Staying in Grace: Maintenance Rituals

The second kind of OT ritual always kept God’s people on the receiving end of His blessings. They were maintained in holiness and righteousness. At the tabernacle, every morning and every evening, animals were sacrificed, prayers were offered, and Israel was cleansed. Unholiness was purged away. Sanctity was given. Similarly, throughout the year, at the festivals of Passover and Pentecost and Booths, God lavished His love and mercy upon Israel. He forgave their sins, put His name upon them, and enriched them with His word.


So it is today in the maintenance rituals of the kingdom of God. In the church, the Holy Spirit daily and richly forgives the sins of all believers. Like a dad at suppertime, He opens the church door and whistles for His kids to come and eat. And we do. We all elbow our way to the Father’s table. In a feast of joy, we dine on the Lamb slain from the foundation of the world. The wine of His love spills over our lips and into our bodies. He sanctifies us by filling us with the holy body and blood of the Messiah. As our mouths feast on Jesus the meal, our ears feast on Jesus the word. We are filled, head to toe, with God. Our wrongs are purged away. All our unrighteousness is trashed and the treasure of Christ’s righteousness covers us. God is at work to maintain us in His grace through these rituals of word and meal.

Coming Back to Grace: Rituals of Restoration

God gave the third kind of OT ritual to restore life and holiness when things had gone awry. There were times, for instance, when His people became unclean because of contact with a corpse, a bodily discharge, or a skin disease (read more about that here). They needed God to make them clean, to make them holy, to restore them so they could enter His tabernacle again. So He did. The most well-known ritual of restoration took place annually in the fall. It was Yom Kippur, the Day of Atonement. Throughout the year, intentional sins had been committed; the altar and tabernacle had become defiled; priests had messed up. Everything and everyone needed atonement, purging, and restoration. So animals were sacrificed and one goat—which we call the scapegoat—bore the iniquities and uncleanness of Israel into the wilderness. All was made right again by the merciful act of God in this ritual of restoration.

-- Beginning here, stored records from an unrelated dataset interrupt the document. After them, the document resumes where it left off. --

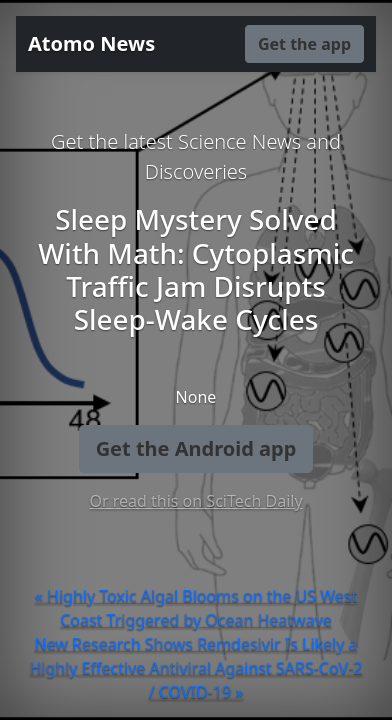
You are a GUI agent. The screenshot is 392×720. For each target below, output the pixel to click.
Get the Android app (196, 448)
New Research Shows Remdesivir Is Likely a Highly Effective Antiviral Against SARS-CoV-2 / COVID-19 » (195, 668)
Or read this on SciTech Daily (195, 501)
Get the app (304, 44)
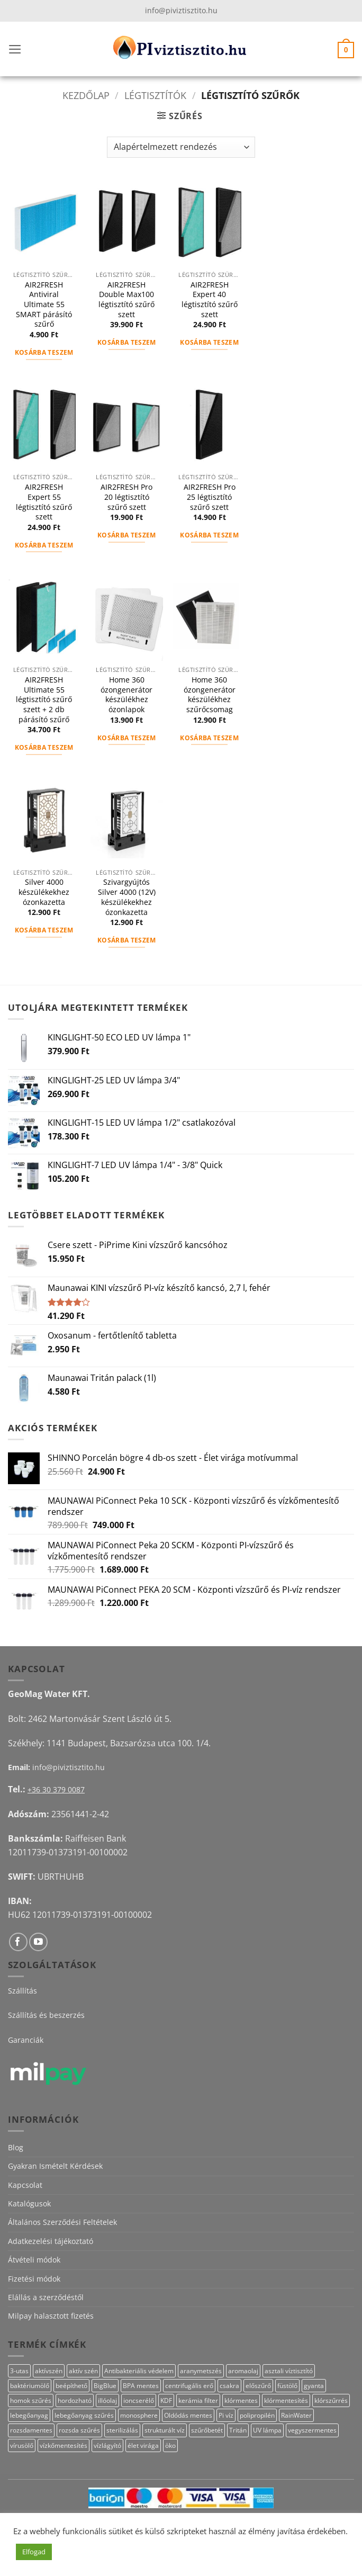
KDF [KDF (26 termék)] (166, 2400)
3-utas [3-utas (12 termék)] (19, 2370)
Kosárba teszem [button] (44, 352)
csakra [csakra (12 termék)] (229, 2385)
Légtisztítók (155, 95)
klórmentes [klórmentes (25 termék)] (241, 2400)
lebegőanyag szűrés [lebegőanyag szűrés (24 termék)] (84, 2415)
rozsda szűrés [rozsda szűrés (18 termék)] (79, 2430)
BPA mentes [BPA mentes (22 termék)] (141, 2385)
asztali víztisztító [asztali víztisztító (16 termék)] (289, 2370)
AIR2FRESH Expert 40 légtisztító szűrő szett (210, 299)
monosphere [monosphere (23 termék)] (139, 2415)
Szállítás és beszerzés (46, 2015)
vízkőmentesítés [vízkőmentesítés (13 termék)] (63, 2445)
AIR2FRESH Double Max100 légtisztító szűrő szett (126, 299)
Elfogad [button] (34, 2551)
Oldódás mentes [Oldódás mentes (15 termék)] (188, 2415)
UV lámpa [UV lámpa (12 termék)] (267, 2430)
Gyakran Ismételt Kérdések (55, 2166)
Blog (15, 2147)
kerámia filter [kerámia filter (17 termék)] (198, 2400)
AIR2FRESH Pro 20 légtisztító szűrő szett (126, 496)
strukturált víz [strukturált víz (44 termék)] (164, 2430)
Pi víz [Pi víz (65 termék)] (226, 2415)
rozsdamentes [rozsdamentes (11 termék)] (31, 2430)
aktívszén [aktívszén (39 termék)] (48, 2370)
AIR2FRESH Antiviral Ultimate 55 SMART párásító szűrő (44, 304)
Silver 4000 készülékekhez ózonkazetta (44, 891)
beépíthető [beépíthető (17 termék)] (71, 2385)
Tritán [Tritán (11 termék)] (238, 2430)
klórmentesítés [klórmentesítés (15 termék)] (286, 2400)
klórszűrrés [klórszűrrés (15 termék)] (331, 2400)
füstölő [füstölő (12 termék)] (287, 2385)
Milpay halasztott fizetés (51, 2316)
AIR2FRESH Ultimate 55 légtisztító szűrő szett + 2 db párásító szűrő (44, 699)
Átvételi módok (34, 2260)
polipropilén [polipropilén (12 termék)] (257, 2415)
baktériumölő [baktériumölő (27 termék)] (29, 2385)
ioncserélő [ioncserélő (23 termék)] (138, 2400)
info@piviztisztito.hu (181, 10)
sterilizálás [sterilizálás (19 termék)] (122, 2430)
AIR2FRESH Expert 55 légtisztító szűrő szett (44, 502)
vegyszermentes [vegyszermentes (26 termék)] (312, 2430)
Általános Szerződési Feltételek (62, 2222)
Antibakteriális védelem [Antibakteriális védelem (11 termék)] (139, 2370)
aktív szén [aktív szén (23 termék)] (83, 2370)
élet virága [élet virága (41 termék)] (143, 2445)
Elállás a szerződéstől (46, 2297)
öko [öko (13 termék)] (170, 2445)
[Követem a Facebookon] (18, 1942)
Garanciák (25, 2040)
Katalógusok (29, 2203)
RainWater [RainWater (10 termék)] (296, 2415)
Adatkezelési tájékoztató (50, 2241)
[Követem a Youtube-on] (38, 1942)
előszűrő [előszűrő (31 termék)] (258, 2385)
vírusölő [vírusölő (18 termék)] (21, 2445)
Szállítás (22, 1991)
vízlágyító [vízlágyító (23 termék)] (107, 2445)
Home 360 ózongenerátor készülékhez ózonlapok (126, 694)
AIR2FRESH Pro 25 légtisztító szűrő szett (210, 496)
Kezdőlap (86, 95)
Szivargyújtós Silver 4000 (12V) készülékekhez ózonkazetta (127, 897)
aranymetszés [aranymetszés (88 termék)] (201, 2370)
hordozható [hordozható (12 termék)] (75, 2400)
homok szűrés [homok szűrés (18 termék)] (30, 2400)
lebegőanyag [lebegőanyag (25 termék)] (29, 2415)
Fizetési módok (34, 2279)
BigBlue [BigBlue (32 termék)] (105, 2385)
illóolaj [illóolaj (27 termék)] (107, 2400)
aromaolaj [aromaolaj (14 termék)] (243, 2370)
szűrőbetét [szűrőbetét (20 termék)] (207, 2430)
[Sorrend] (181, 147)
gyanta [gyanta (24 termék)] (314, 2385)
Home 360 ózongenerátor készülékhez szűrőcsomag (210, 694)
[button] (15, 49)
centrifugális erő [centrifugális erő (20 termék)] (189, 2385)
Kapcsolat (25, 2185)
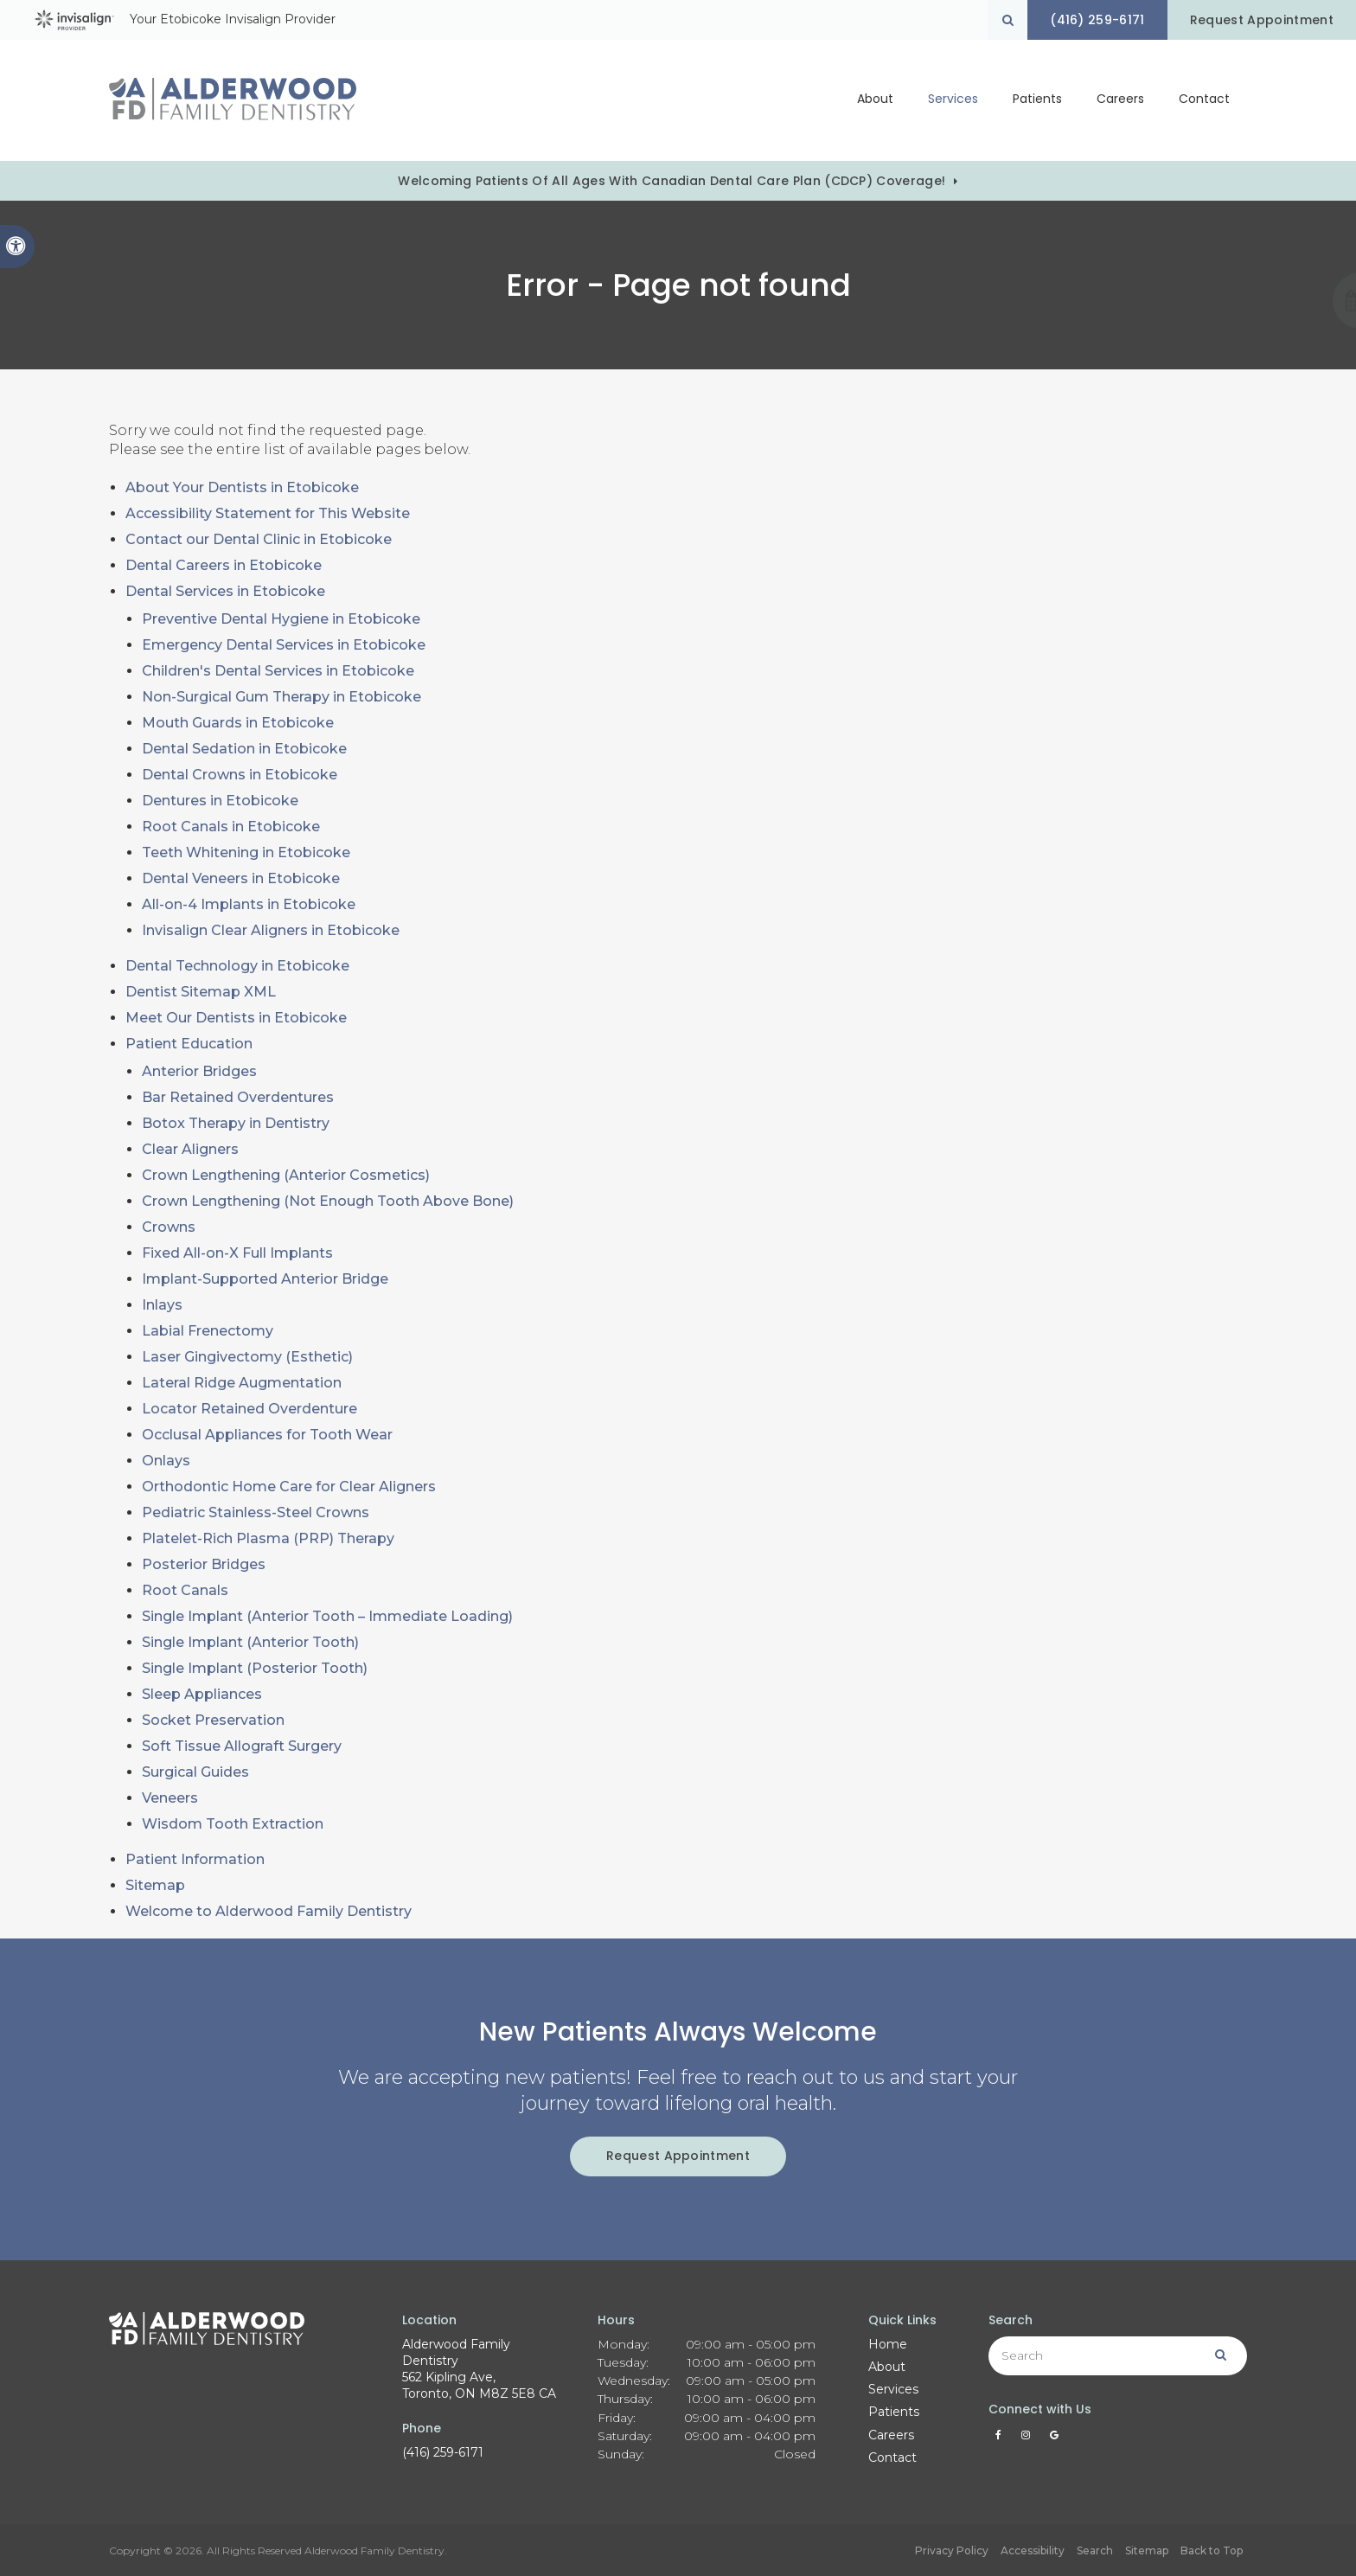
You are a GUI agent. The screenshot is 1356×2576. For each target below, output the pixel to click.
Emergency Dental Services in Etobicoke (283, 645)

God still acts the same today. He stands as the father of the prodigal son, ready to run out to meet His wayward children, clasp them in His arms, weep on their necks, and throw a party to celebrate their return. He bids us come to Him, confess our sins, and receive the no-strings-attached forgiveness of Jesus Himself. He puts His word of absolution into the mouths of our pastors, as well as all our brothers and sisters in Christ. They speak His love into our broken hearts. We all give each other the fruits of the ultimate Day of Atonement, Good Friday, when the Lamb of God took away the sins of the world. He bore them, as our Scapegoat, into the wilderness of hell to drop them on the devil’s doorstep. Through the rituals of confession and forgiveness we are restored, declared righteous, and reassured of our place in the Father’s kingdom.

Three kinds of ritual, one kind of Gospel. That Gospel is the foundation of our faith, it keeps us in the faith, and it welcomes us home no matter how many times we stray. God has always, and will always, put His gifts into certain places and things and actions so that we might know exactly where to find Him.

And there He is, standing between Mr. Ritual and Ms. Grace, as the Father who knows how to give good gifts to His children.